[FEA] Ability to control the memory resource for temporary allocations
Summary
I would like to be able to control the memory resource used for temporary allocations in libcudf.
Proposal
The current behavior of libcudf is that all APIs accept an rmm::mr::device_memory_resource_ref. This is used for output allocations returned to the user.
We would like to add a way to control temporary allocations and not just output allocations. However, we don't want to add a parameter or break APIs.
I propose that we create an object like cudf::memory_resources, and accept cudf::memory_resources resources in place of rmm::device_async_resource_ref mr in our APIs.
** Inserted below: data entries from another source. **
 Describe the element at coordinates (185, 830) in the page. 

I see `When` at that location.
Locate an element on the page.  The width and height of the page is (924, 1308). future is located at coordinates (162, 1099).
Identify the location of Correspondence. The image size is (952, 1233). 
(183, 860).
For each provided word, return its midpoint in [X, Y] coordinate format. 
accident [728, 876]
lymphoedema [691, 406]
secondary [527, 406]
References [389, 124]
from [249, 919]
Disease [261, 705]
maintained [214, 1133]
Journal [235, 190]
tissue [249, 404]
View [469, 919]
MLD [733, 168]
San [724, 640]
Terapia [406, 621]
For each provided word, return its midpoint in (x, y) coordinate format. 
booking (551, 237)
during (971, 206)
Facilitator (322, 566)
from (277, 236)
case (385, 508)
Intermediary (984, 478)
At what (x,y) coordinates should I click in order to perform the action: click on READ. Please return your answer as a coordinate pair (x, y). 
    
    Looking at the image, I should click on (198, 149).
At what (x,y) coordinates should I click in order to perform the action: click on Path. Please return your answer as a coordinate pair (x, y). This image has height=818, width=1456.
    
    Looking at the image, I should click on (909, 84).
The constructor below would retain the existing behavior if an rmm::device_async_resource_ref was passed in, meaning that this should only break ABI and not API (and we are okay with ABI breakage).
#include <cudf/utilities/memory_resource.hpp>
#include <rmm/mr/device/device_memory_resource.hpp>
namespace cudf {
class memory_resources {
public:
// Constructor: sets output_mr; temporary_mr defaults to current device MR
memory_resources(rmm::device_async_resource_ref output_mr_)
: temporary_mr{cudf::get_current_device_resource_ref()},
output_mr{output_mr_}
{
}
// Constructor: sets both output_mr and temporary_mr explicitly
memory_resources(rmm::device_async_resource_ref output_mr_,
rmm::device_async_resource_ref temporary_mr_)
: temporary_mr{temporary_mr_}, output_mr{output_mr_}
{
}
[[nodiscard]] rmm::device_async_resource_ref get_temporary_mr() const noexcept
{
return temporary_mr;
}
[[nodiscard]] rmm::device_async_resource_ref get_output_mr() const noexcept
{
return output_mr;
}
private:
device_memory_resource_ref temporary_mr;
device_memory_resource_ref output_mr;
};
} // namespace cudf
Then, we would refactor libcudf to replace internal uses of cudf::get_current_device_resource_ref() with resources.get_temporary_mr().
We would need to validate that we are using the passed-in temporary memory resource and not using the device default MR. To do that, we could enable an environment variable in our tests like LIBCUDF_ERROR_ON_CURRENT_DEVICE_RESOURCE_REF that causes cudf::get_current_device_resource_ref() to fail when invoked (with a corresponding change in behavior for the default temporary MR to avoid calling that public API).
Additional context
APIs that don't return device memory
Some APIs do not accept a memory resource because they do not return device memory. However, they may use temporary allocations that should be controlled in the same way, requiring the addition of an mr parameter to some APIs. That can be defaulted in the same way as other APIs, and won't require reordering because mr always follows stream in libcudf function signatures.
Temporary MR usage in Thrust APIs
We'll need to replace all uses of rmm::exec_policy(stream) with rmm::exec_policy(stream, temporary_mr). For validation, we'll also need to set RMM's default MR to something that throws an error when allocating, because we need to avoid rmm::mr::get_current_device_resource_ref() as well as cudf::get_current_device_resource_ref().
https://github.com/rapidsai/rmm/blob/c69e2b6e03a36c36fc852f319c3311673a0547bc/cpp/include/rmm/exec_policy.hpp#L48-L49
Implicit conversion
We will also want to handle the case where the user passes a resource directly. Normally this would implicitly convert to a ref, but if we are relying on implicit conversion of a ref to the memory_resources class, this now involves two steps of implicit conversion which will not happen automatically. To avoid API breaks, we may want to add constructors from resources (or really, anything that implicitly converts to a device_async_resource_ref).
I wonder if we want a builder API, so we don't need a constructor for every combination of resources, or default params for new members, as we add resources to the class.